I Japan capitanati da David Sylvian sono un gruppo di culto per eccellenza, in parte per via del loro contributo nel forgiare il suono del cosiddetto “New Romantic” (la branca più orecchiabile della new wave britannica), in parte per via del songwriting straordinario del loro leader. Capace di rielaborare le influenze di illustri pionieri come Eno, Bowie e Roxy Music nel contesto nuovo e fresco di una band di giovani londinesi proletari, Sylvian si reincarnerà poi in un cantautore sublime e geniale.
Si potrebbe avere l’ardire di tracciare un parallelo tra l’inglese e i suoi Japan con David Byrne e le sue Teste Parlanti, con i Japan fratelli minori (ma neppure troppo) dei newyorkesi: i binari percorsi durante le rispettive sperimentazioni rimarranno sempre piuttosto vicini.
Quello di cui stiamo scrivendo ora, “Adolescent sex”, è il disco d’esordio dei Japan, all’epoca ricevuto freddamente per via delle sue atmosfere glam, detestate dalla critica dell’epoca, che stravedeva per il punk più propriamente detto. Le vendite di “Adolescent sex” rimarranno bassine in madrepatria, pur raggiungendo discreti risultati in altre nazioni tra cui, forse non sorprendentemente, il Giappone.

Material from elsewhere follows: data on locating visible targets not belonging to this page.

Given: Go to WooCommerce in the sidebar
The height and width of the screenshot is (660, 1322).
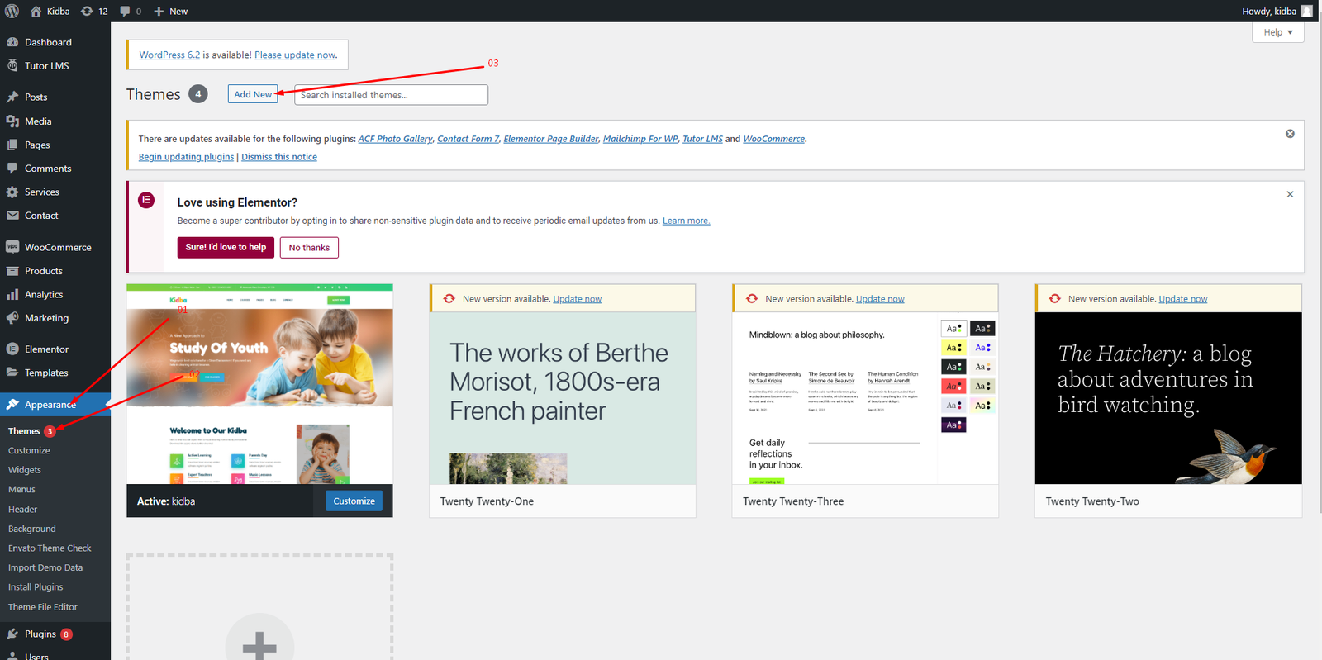Looking at the screenshot, I should [58, 247].
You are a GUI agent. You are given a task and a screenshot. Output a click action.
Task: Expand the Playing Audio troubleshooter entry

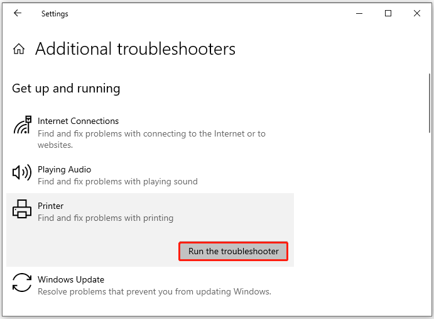150,175
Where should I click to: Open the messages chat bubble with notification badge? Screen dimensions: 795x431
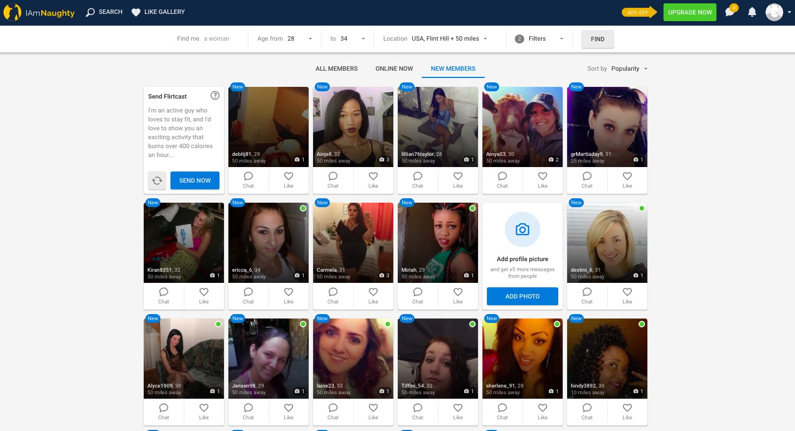click(x=730, y=12)
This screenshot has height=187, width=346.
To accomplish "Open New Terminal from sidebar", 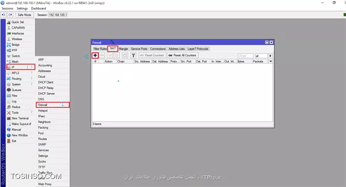I will pyautogui.click(x=20, y=118).
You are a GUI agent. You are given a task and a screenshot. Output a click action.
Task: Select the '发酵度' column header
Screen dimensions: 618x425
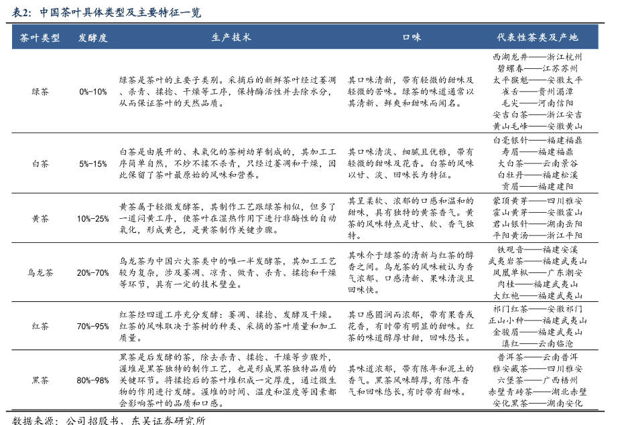92,38
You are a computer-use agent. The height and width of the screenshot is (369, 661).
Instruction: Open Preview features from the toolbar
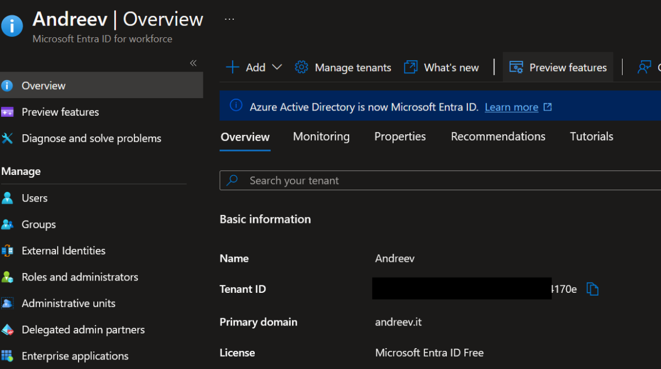tap(558, 67)
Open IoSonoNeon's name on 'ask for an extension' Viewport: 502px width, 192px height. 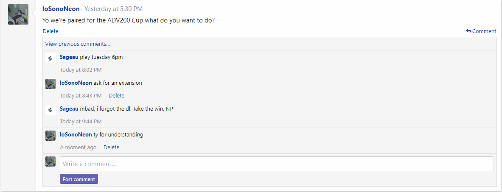[x=76, y=83]
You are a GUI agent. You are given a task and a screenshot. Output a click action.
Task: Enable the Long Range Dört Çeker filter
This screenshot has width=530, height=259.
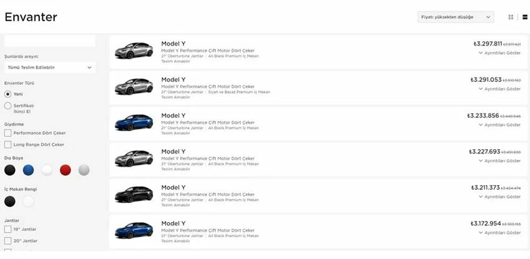pyautogui.click(x=7, y=145)

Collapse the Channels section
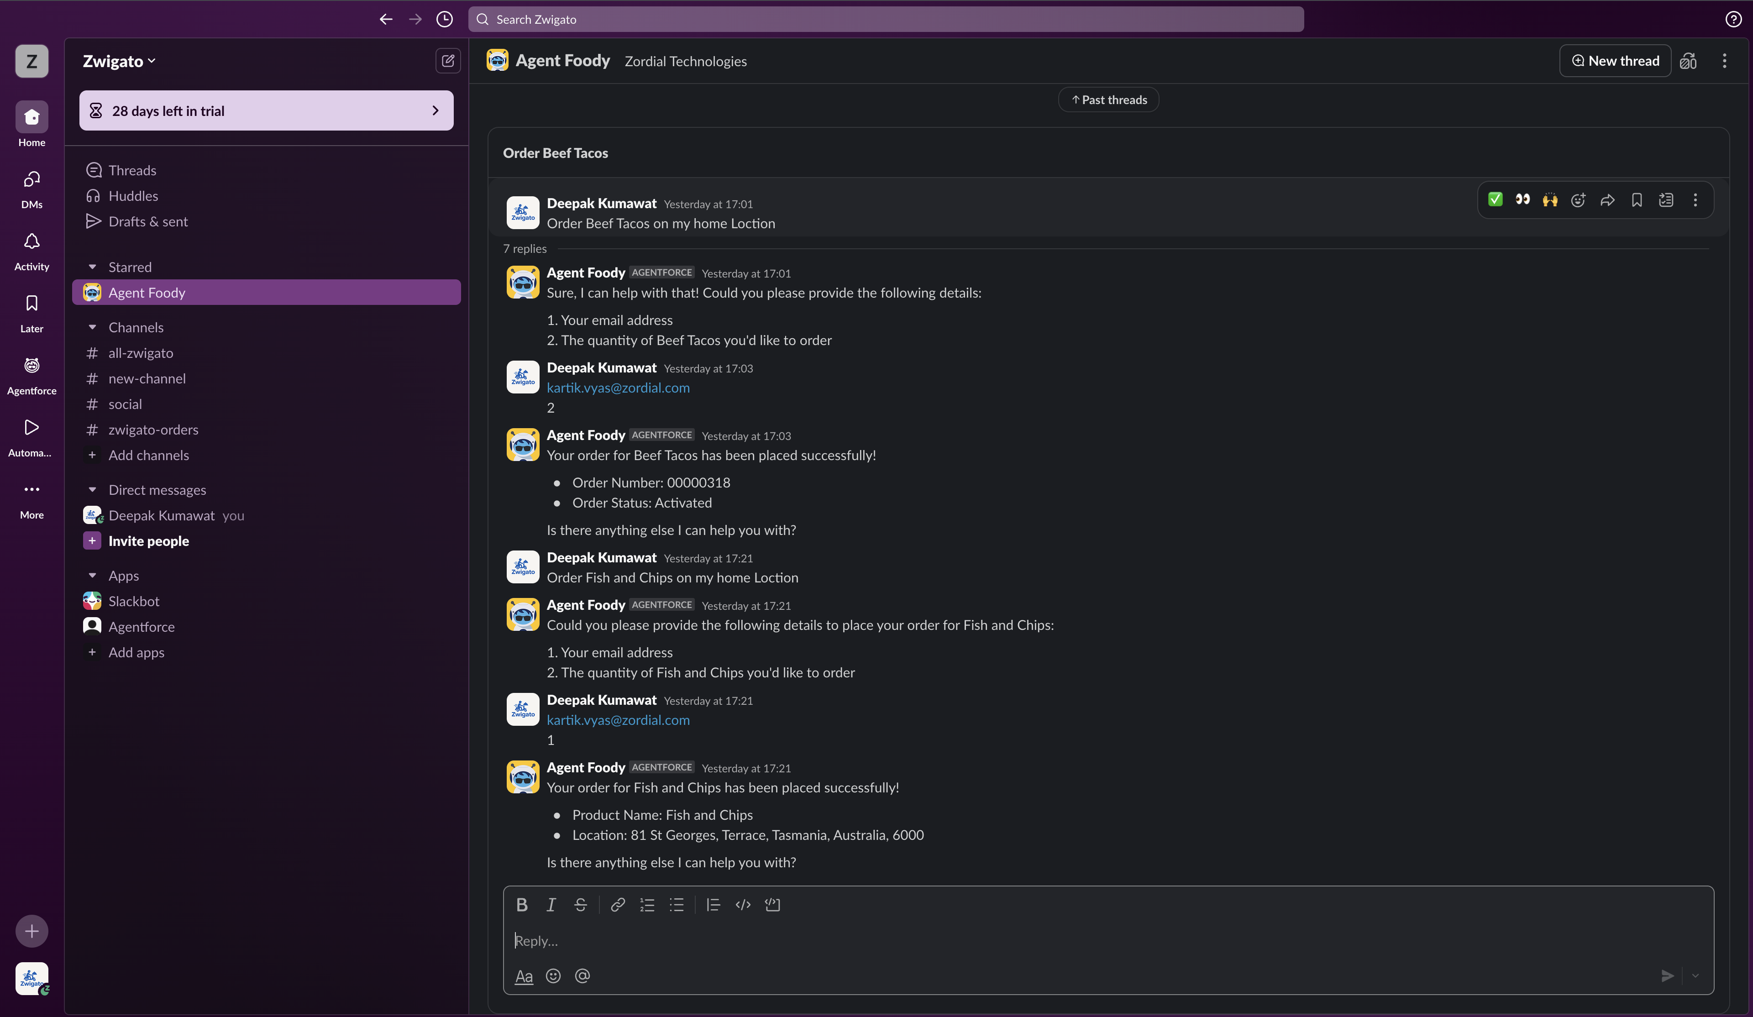point(93,328)
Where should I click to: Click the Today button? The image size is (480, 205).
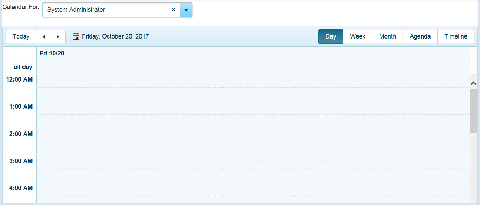[x=21, y=36]
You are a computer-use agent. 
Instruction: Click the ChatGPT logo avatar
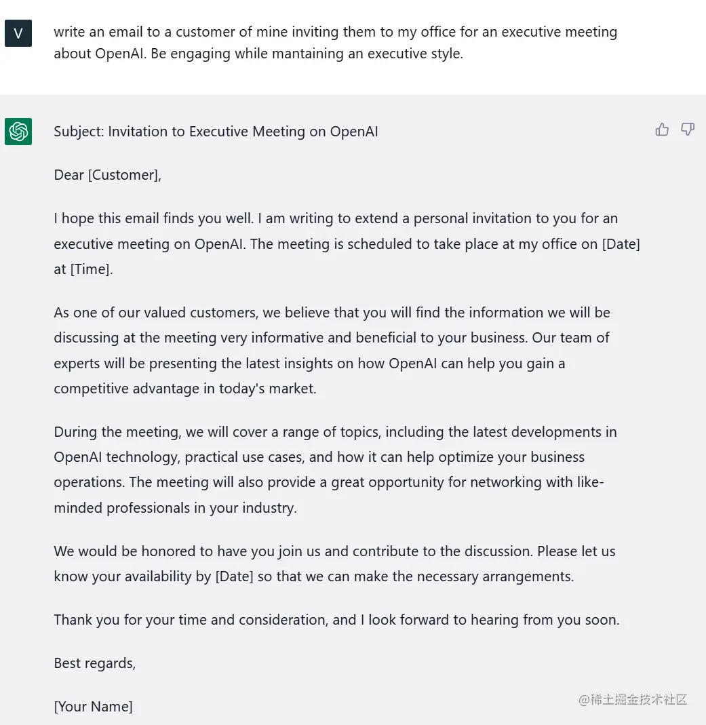[18, 132]
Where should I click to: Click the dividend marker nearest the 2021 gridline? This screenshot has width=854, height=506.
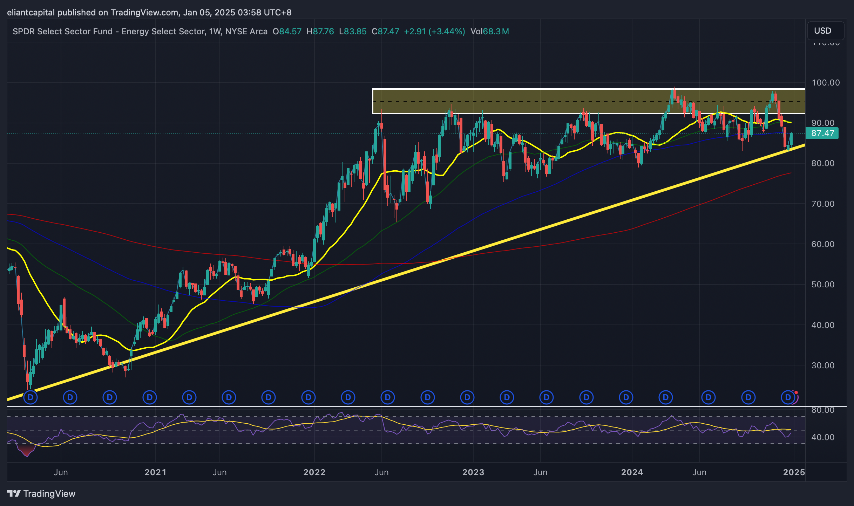[150, 397]
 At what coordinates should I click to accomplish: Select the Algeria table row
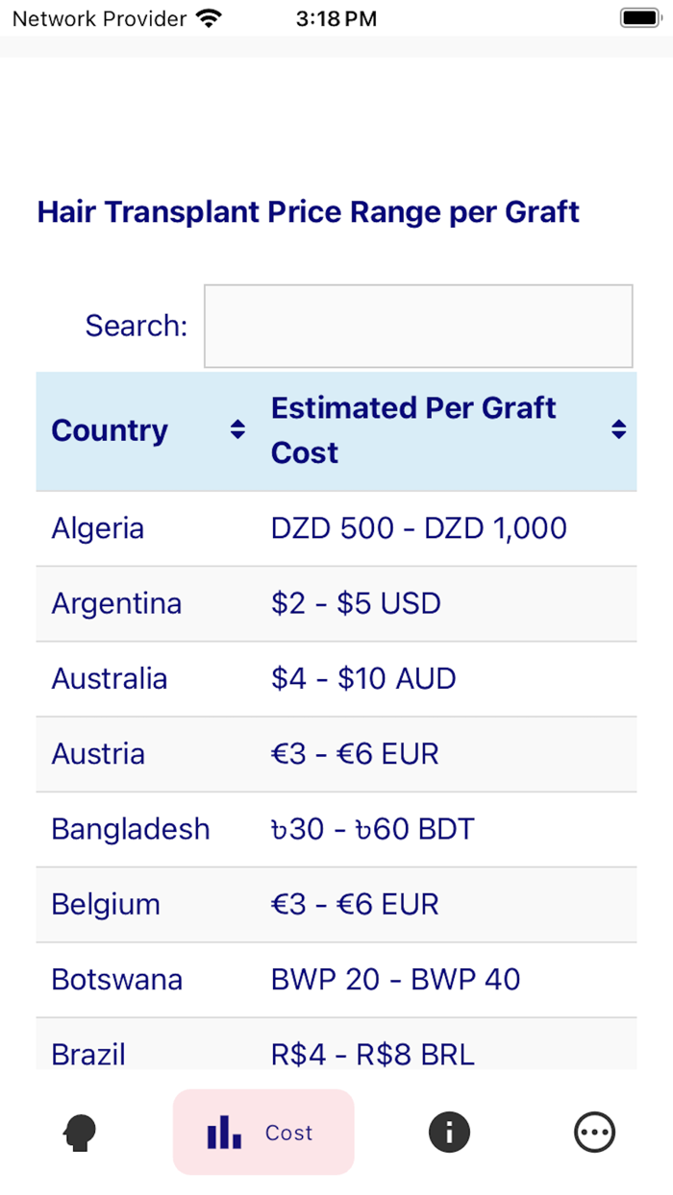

Ciò che cattura subito l’attenzione, anche ad un orecchio non troppo concentrato, è l’urgenza espressa dal quintetto: le canzoni vibrano e si dimenano, percorse dal pulsare sincopato di linee di basso nervose (per quanto catchy), solleticate dalle melodie di un sintetizzatore ansioso di far sentire la propria voce e di una chitarra che sembra aver assimilato la lezione dei Talking Heads anni ’80 prima che queste vengano effettivamente impartite.
E, incredibile a dirsi, l’orecchio poco attento di cui sopra potrebbe chiedersi se sta ascoltando un disco che ha alle spalle 40 primavere o l’ultimo singolo dei Franz Ferdinand (solo l’assenza della voce baritonale di Alex Kapranos ci toglie il dubbio: “The Unconventional” e “Lovers on Main Street” sono davvero canzoni dei Japan, e non della band scozzese).
Le zampate punk non mancano, a partire da “Don’t rain on my parade” per arrivare alla title track e a “Communist China”, mentre se siete amanti delle lunghe code strumentali (se mi state leggendo, ciò è probabile) e vi piacciono i ritmi ballabili, “Suburban love” è proprio la canzone che dovreste ascoltare.
Inutile dire che c’è anche spazio per del white funk con tutti i crismi (“Wish you were black”, “Stateline”).
Il post-punk è passato anche da qui, e ci ha lasciato una pietra miliare: non troverete molti dischi con una simile miscela di songwriting di classe e rabbia post-adolescenziale, così gradevoli all’ascolto e allo stesso tempo così sinceri e ben invecchiati.